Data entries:
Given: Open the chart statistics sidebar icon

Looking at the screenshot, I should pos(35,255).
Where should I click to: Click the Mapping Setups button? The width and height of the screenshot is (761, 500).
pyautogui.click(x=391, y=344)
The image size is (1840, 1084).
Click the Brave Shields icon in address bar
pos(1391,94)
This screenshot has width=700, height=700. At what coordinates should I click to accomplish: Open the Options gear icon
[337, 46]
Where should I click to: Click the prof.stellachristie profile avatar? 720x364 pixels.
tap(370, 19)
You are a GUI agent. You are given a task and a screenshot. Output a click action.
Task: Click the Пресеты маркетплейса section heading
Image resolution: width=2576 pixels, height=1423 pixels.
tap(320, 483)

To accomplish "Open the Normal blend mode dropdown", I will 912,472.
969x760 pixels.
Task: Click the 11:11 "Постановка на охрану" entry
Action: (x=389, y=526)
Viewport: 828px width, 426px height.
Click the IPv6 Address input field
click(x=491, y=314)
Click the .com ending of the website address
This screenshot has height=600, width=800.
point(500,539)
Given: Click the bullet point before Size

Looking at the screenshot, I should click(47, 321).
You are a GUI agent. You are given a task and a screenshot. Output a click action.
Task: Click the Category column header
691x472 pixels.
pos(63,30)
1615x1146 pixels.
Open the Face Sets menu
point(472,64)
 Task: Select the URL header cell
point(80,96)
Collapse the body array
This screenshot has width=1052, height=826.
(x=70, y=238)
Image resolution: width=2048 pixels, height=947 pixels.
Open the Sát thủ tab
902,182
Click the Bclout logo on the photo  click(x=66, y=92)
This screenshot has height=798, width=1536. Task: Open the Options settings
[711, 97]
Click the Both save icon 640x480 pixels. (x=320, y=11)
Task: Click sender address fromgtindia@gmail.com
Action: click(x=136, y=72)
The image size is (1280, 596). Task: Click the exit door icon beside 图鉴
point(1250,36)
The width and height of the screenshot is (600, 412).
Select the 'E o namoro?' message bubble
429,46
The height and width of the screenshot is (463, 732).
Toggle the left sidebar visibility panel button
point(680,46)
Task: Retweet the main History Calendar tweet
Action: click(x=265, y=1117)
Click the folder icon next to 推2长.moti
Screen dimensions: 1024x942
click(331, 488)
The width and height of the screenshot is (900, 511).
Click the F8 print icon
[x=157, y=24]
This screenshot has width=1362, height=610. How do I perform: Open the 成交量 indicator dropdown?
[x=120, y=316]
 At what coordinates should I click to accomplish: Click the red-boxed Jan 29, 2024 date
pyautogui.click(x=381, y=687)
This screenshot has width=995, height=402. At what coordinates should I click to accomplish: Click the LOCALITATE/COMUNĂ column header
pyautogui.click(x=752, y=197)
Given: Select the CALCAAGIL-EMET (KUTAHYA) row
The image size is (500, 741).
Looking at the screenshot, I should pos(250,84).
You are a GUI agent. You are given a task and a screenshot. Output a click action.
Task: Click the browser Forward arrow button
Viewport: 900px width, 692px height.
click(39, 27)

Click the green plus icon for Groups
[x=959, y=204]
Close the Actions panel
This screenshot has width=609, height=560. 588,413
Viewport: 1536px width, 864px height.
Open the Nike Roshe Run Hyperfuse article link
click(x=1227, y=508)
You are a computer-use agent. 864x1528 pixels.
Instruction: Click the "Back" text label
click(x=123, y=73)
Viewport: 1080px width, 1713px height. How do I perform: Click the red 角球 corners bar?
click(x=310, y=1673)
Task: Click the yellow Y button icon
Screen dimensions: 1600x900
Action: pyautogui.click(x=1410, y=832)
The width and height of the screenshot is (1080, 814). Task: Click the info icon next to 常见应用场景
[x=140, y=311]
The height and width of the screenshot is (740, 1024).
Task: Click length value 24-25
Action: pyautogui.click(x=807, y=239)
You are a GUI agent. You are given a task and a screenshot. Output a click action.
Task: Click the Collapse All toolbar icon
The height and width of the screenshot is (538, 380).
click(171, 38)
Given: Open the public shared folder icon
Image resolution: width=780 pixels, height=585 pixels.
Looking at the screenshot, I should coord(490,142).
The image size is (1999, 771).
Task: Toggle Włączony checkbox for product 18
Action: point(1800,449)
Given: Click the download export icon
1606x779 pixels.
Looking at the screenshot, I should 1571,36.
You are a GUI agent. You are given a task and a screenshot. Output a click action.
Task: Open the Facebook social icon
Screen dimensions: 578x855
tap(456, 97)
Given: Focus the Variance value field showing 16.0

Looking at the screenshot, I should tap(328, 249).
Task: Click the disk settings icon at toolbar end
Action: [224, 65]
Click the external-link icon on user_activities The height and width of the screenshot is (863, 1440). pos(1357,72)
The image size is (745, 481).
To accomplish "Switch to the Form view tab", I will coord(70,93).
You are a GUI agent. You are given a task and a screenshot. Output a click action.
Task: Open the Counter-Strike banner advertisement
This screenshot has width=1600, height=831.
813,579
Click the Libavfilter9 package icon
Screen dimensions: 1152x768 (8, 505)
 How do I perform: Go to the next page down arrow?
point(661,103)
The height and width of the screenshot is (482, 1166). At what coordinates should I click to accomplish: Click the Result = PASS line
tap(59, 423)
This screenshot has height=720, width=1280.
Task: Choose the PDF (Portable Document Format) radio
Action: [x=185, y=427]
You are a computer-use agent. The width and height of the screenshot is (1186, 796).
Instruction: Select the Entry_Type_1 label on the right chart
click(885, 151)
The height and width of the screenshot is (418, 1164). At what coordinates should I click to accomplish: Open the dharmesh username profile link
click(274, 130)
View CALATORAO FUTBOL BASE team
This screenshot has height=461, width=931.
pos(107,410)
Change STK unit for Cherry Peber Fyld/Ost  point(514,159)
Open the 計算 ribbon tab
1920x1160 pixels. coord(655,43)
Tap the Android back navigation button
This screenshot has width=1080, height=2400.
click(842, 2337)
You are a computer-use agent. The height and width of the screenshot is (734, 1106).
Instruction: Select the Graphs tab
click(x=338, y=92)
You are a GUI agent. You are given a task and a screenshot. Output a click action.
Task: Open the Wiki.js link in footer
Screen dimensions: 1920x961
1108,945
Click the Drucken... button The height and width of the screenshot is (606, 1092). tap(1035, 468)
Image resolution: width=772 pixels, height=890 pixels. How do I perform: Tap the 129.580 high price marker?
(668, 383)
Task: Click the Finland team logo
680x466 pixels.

**Exercise directions**
Print every entry exactly as written.

**Written response**
Given: Open the chart statistics sidebar icon

Looking at the screenshot, I should pos(35,255).
Where should I click to: Click the Mapping Setups button? The width and height of the screenshot is (761, 500).
pyautogui.click(x=391, y=344)
The image size is (1840, 1084).
Click the Brave Shields icon in address bar
pos(1391,94)
This screenshot has width=700, height=700. At what coordinates should I click to accomplish: Open the Options gear icon
[337, 46]
Where should I click to: Click the prof.stellachristie profile avatar? 720x364 pixels.
tap(370, 19)
You are a GUI agent. You are given a task and a screenshot. Output a click action.
Task: Click the Пресеты маркетплейса section heading
Image resolution: width=2576 pixels, height=1423 pixels.
tap(320, 483)

To accomplish "Open the Normal blend mode dropdown", I will 912,472.
969x760 pixels.
Task: Click the 11:11 "Постановка на охрану" entry
Action: (x=389, y=526)
Viewport: 828px width, 426px height.
Click the IPv6 Address input field
click(x=491, y=314)
Click the .com ending of the website address
This screenshot has height=600, width=800.
point(500,539)
Given: Click the bullet point before Size

Looking at the screenshot, I should click(47, 321).
You are a GUI agent. You are given a task and a screenshot. Output a click action.
Task: Click the Category column header
691x472 pixels.
pos(63,30)
1615x1146 pixels.
Open the Face Sets menu
point(472,64)
 Task: Select the URL header cell
point(80,96)
Collapse the body array
This screenshot has width=1052, height=826.
(x=70, y=238)
Image resolution: width=2048 pixels, height=947 pixels.
Open the Sát thủ tab
902,182
Click the Bclout logo on the photo  click(x=66, y=92)
This screenshot has height=798, width=1536. Task: Open the Options settings
[711, 97]
Click the Both save icon 640x480 pixels. (x=320, y=11)
Task: Click sender address fromgtindia@gmail.com
Action: click(x=136, y=72)
The image size is (1280, 596). Task: Click the exit door icon beside 图鉴
point(1250,36)
The width and height of the screenshot is (600, 412).
Select the 'E o namoro?' message bubble
429,46
The height and width of the screenshot is (463, 732).
Toggle the left sidebar visibility panel button
point(680,46)
Task: Retweet the main History Calendar tweet
Action: click(x=265, y=1117)
Click the folder icon next to 推2长.moti
Screen dimensions: 1024x942
click(331, 488)
The width and height of the screenshot is (900, 511).
Click the F8 print icon
[x=157, y=24]
This screenshot has width=1362, height=610. How do I perform: Open the 成交量 indicator dropdown?
[x=120, y=316]
 At what coordinates should I click to accomplish: Click the red-boxed Jan 29, 2024 date
pyautogui.click(x=381, y=687)
This screenshot has width=995, height=402. At what coordinates should I click to accomplish: Click the LOCALITATE/COMUNĂ column header
pyautogui.click(x=752, y=197)
Given: Select the CALCAAGIL-EMET (KUTAHYA) row
The image size is (500, 741).
Looking at the screenshot, I should pos(250,84).
You are a GUI agent. You are given a task and a screenshot. Output a click action.
Task: Click the browser Forward arrow button
Viewport: 900px width, 692px height.
click(39, 27)

Click the green plus icon for Groups
[x=959, y=204]
Close the Actions panel
This screenshot has width=609, height=560. 588,413
Viewport: 1536px width, 864px height.
Open the Nike Roshe Run Hyperfuse article link
click(x=1227, y=508)
You are a computer-use agent. 864x1528 pixels.
Instruction: Click the "Back" text label
click(x=123, y=73)
Viewport: 1080px width, 1713px height. How do I perform: Click the red 角球 corners bar?
click(x=310, y=1673)
Task: Click the yellow Y button icon
Screen dimensions: 1600x900
Action: pyautogui.click(x=1410, y=832)
The width and height of the screenshot is (1080, 814). Task: Click the info icon next to 常见应用场景
[x=140, y=311]
The height and width of the screenshot is (740, 1024).
Task: Click length value 24-25
Action: pyautogui.click(x=807, y=239)
You are a GUI agent. You are given a task and a screenshot. Output a click action.
Task: Click the Collapse All toolbar icon
The height and width of the screenshot is (538, 380).
click(171, 38)
Given: Open the public shared folder icon
Image resolution: width=780 pixels, height=585 pixels.
Looking at the screenshot, I should coord(490,142).
The image size is (1999, 771).
Task: Toggle Włączony checkbox for product 18
Action: point(1800,449)
Given: Click the download export icon
1606x779 pixels.
Looking at the screenshot, I should 1571,36.
You are a GUI agent. You are given a task and a screenshot. Output a click action.
Task: Open the Facebook social icon
Screen dimensions: 578x855
tap(456, 97)
Given: Focus the Variance value field showing 16.0

Looking at the screenshot, I should tap(328, 249).
Task: Click the disk settings icon at toolbar end
Action: [224, 65]
Click the external-link icon on user_activities The height and width of the screenshot is (863, 1440). pos(1357,72)
The image size is (745, 481).
To accomplish "Switch to the Form view tab", I will coord(70,93).
You are a GUI agent. You are given a task and a screenshot. Output a click action.
Task: Open the Counter-Strike banner advertisement
This screenshot has width=1600, height=831.
813,579
Click the Libavfilter9 package icon
Screen dimensions: 1152x768 (8, 505)
 How do I perform: Go to the next page down arrow?
point(661,103)
The height and width of the screenshot is (482, 1166). At what coordinates should I click to accomplish: Click the Result = PASS line
tap(59, 423)
This screenshot has height=720, width=1280.
Task: Choose the PDF (Portable Document Format) radio
Action: [x=185, y=427]
You are a computer-use agent. The width and height of the screenshot is (1186, 796).
Instruction: Select the Entry_Type_1 label on the right chart
click(885, 151)
The height and width of the screenshot is (418, 1164). At what coordinates should I click to accomplish: Open the dharmesh username profile link
click(274, 130)
View CALATORAO FUTBOL BASE team
This screenshot has height=461, width=931.
pos(107,410)
Change STK unit for Cherry Peber Fyld/Ost  point(514,159)
Open the 計算 ribbon tab
1920x1160 pixels. coord(655,43)
Tap the Android back navigation button
This screenshot has width=1080, height=2400.
click(842, 2337)
You are a computer-use agent. The height and width of the screenshot is (734, 1106).
Instruction: Select the Graphs tab
click(x=338, y=92)
You are a GUI agent. You are given a task and a screenshot. Output a click action.
Task: Open the Wiki.js link in footer
Screen dimensions: 1920x961
1108,945
Click the Drucken... button The height and width of the screenshot is (606, 1092). tap(1035, 468)
Image resolution: width=772 pixels, height=890 pixels. How do I perform: Tap the 129.580 high price marker?
(668, 383)
Task: Click the Finland team logo
680x466 pixels.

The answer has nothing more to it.